# Problem requirements:
If a line in the data contains "agent", copy it out.

# Record extracts:
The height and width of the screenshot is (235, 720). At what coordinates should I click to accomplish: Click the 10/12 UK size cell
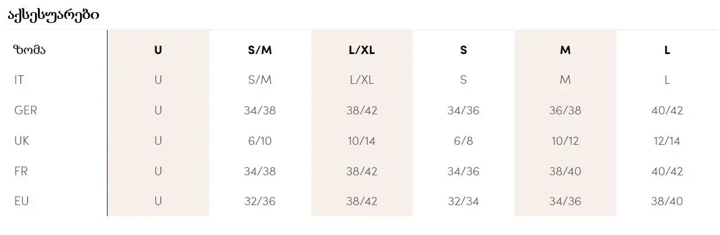click(x=565, y=141)
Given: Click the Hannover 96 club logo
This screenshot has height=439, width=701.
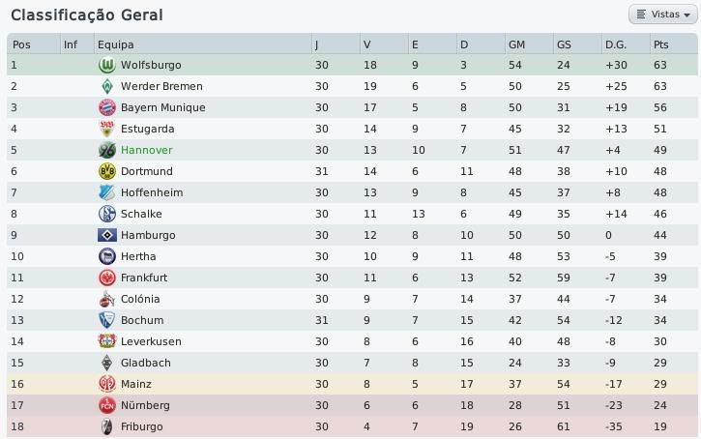Looking at the screenshot, I should (107, 150).
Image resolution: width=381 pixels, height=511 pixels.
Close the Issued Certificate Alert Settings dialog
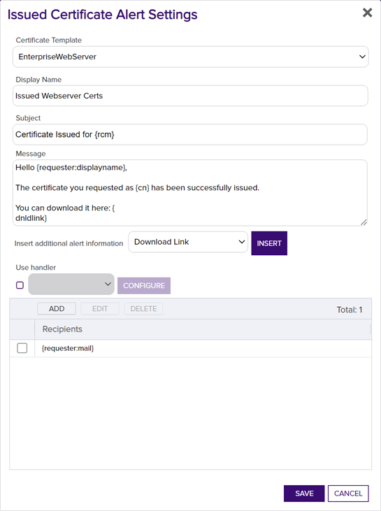click(367, 13)
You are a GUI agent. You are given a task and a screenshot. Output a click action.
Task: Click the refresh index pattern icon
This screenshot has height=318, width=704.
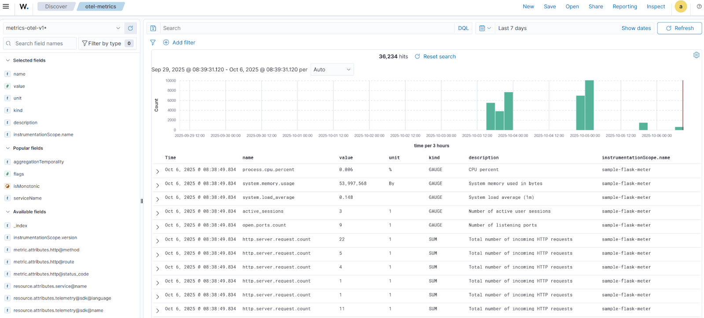pyautogui.click(x=130, y=28)
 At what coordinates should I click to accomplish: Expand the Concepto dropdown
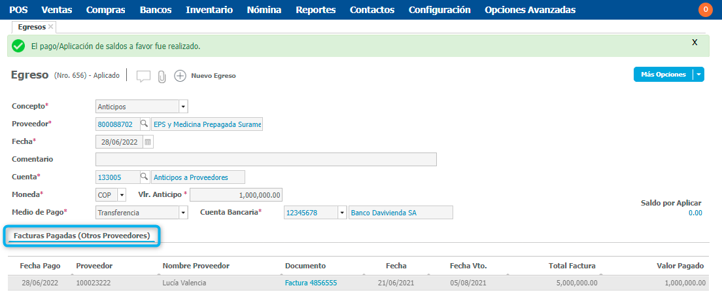[x=183, y=106]
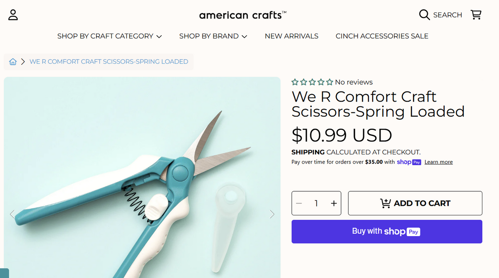This screenshot has height=278, width=499.
Task: Click the Buy with Shop Pay button
Action: pos(387,232)
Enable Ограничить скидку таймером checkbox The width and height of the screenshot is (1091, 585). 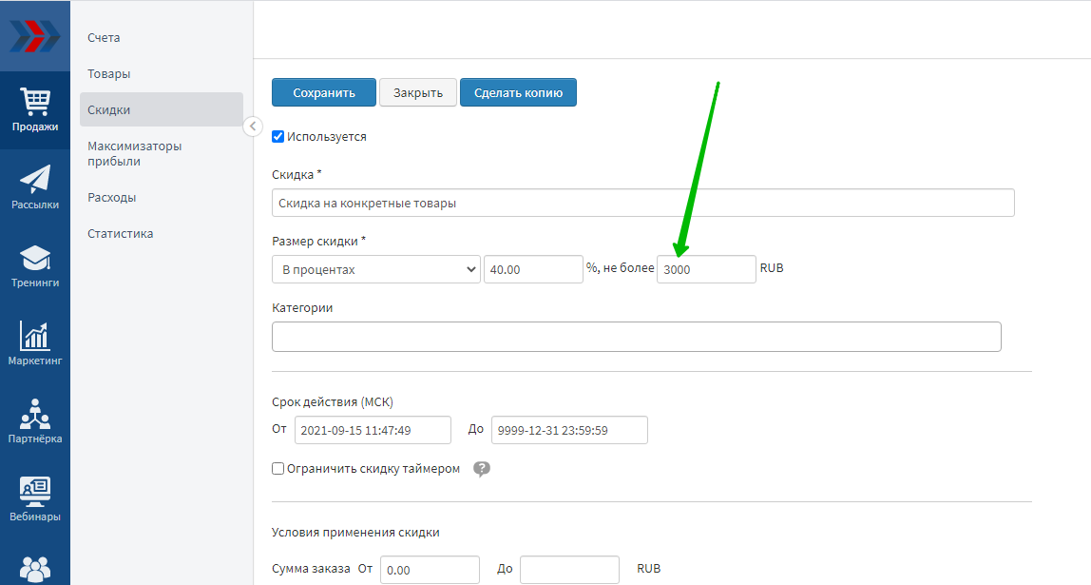[x=278, y=469]
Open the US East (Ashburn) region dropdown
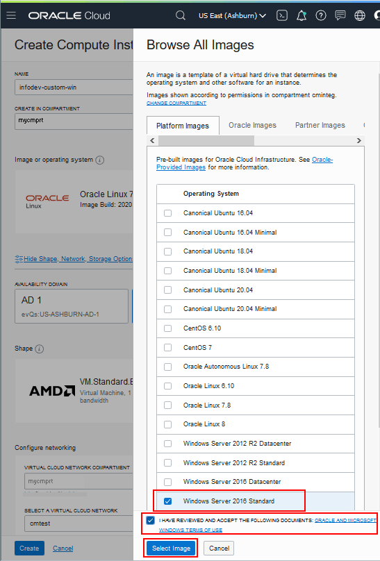 click(232, 16)
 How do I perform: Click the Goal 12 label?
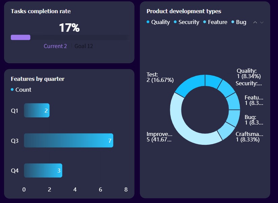[84, 46]
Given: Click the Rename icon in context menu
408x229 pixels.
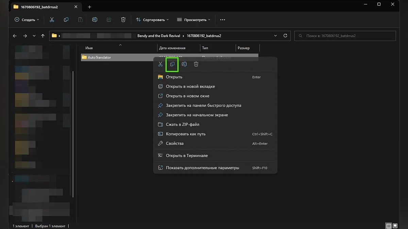Looking at the screenshot, I should (x=184, y=64).

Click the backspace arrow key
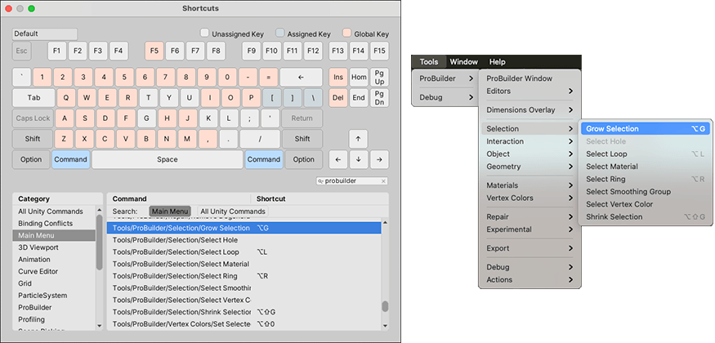tap(302, 76)
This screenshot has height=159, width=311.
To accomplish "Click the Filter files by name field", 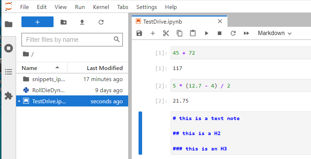I will pyautogui.click(x=68, y=40).
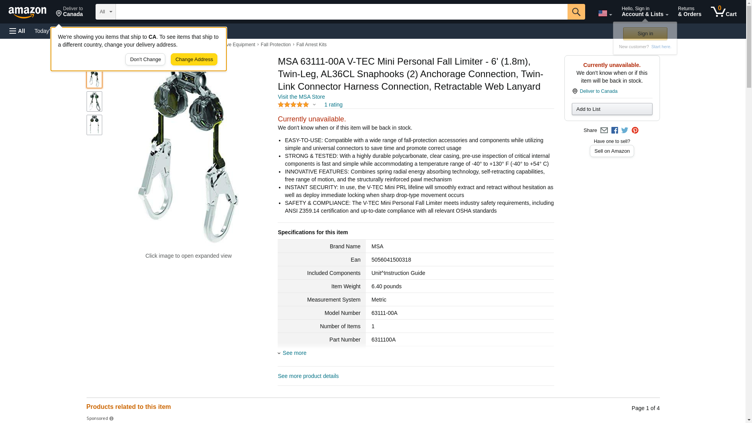Click the Change Address button

[194, 60]
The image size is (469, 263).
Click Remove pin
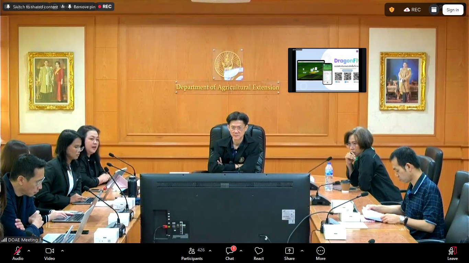[81, 7]
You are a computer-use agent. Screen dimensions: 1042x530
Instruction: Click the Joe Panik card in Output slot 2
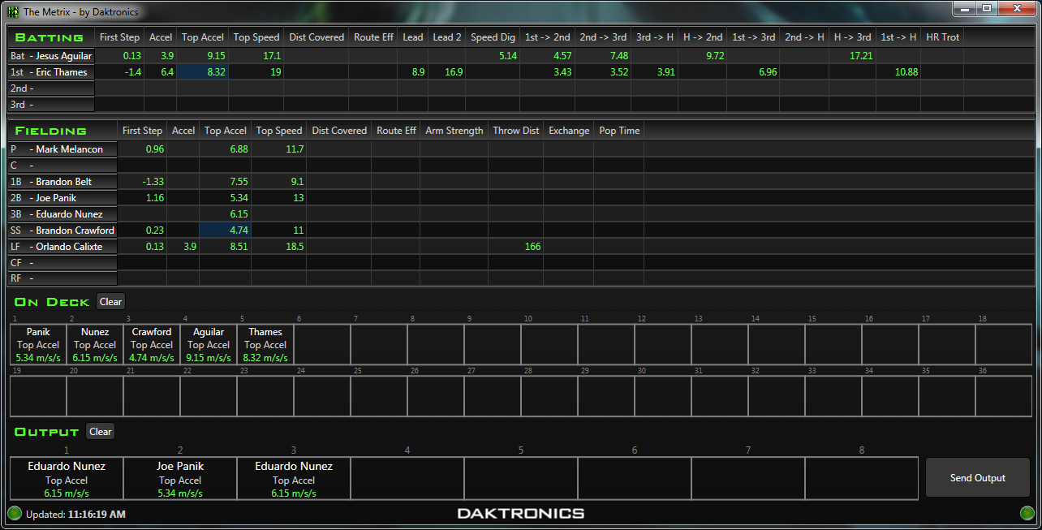coord(180,478)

# Exercise answer:
You are a GUI agent. You are given a task and a screenshot. Output a click action.
You are a computer-use agent. Screen dimensions: 1042x530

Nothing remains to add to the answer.